Help, advice, and information flow through an organisation along ties that no reporting line shows. ONA surfaces those ties, names the brokers and bridges, and translates the picture into team-design and knowledge-sharing moves.
- Used in
- Network Analysis
- SkillMap
- DreamWorkplace
- 03
Modern Portfolio Theory
For talking about a roadmap as a set of bets.
A delivery portfolio is a portfolio. Same maths. I use Markowitz-style frontier analysis to expose risk, return, and correlation across the initiatives you fund, and to surface the trade-offs leaders are otherwise making implicitly.
- Used in
- Viable Portfolio
- 04
Obeya
The room where the picture comes together.
Obeya is a Japanese management practice for visual, participatory problem-solving. The room (physical or virtual) brings the data, the narrative, and the people who own the work into a single place. The practice is what makes the analysis stick.
- Used in
- Delivery Health Obeya
- 05
Leading indicators
For seeing problems early enough to act.
Cycle time is a lagging indicator.
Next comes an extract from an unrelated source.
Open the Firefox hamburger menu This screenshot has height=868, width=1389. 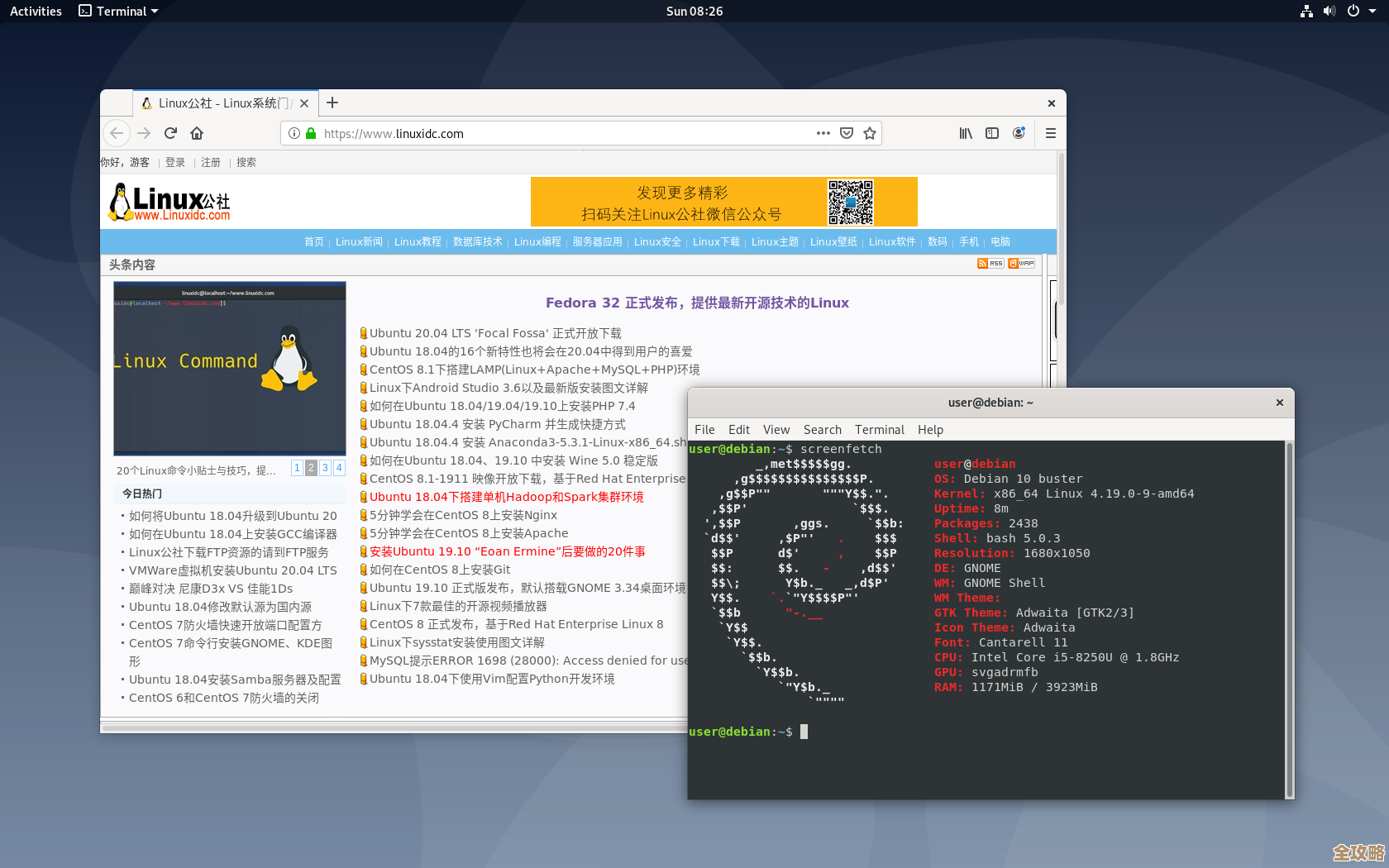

WIP, refinement effectiveness, scope stability, and approval-wait-time are leading indicators. I rank them by their measured influence on the outcomes you care about, so the conversation moves from "which dashboard?" to "which lever?".
- Used in
- Delivery Health Obeya
- IWRI
- 06
Sensemaking and qualitative contextualisation
Because numbers cannot tell us why on their own.
Quarterly workshops, interviews, and narrative analysis are how the numbers turn into a shared story. Without them, every dashboard becomes a Rorschach test and every meeting an argument about whose story the data supports.
- Used in
- Delivery Health Obeya
- SkillMap
- Network Analysis
- 07
Mission coupling assessment
For deciding when to think alone, and when to think together.
Some teams succeed independently. Some only succeed in a cluster. A mission-coupling assessment puts each unit on a spectrum, and informs whether sensemaking happens team-by-team or as a coupled cohort. It is what stops "everyone in the same room" from becoming the default for problems it does not fit.
- Used in
- Delivery Health Obeya
- Network Analysis
What the techniques are for.
I am not a tool reseller. I am not an out-of-the-box framework salesperson. I do not believe a single methodology survives contact with a real organisation, and I do not believe the techniques on this page are a substitute for the work of paying attention to what is actually happening.
What I do believe is that, in most IT organisations, the data needed to answer the leadership team's hardest questions already exists. It is just scattered, unmodelled, and rarely held against the techniques that can turn it into a decision. My job is to do that work, transparently, and to leave the organisation with the capability to keep doing it after I leave.
"To solve complex problems, we need not only a deep understanding of each cause that impacts the problem, but also how these causes affect and are affected by each other."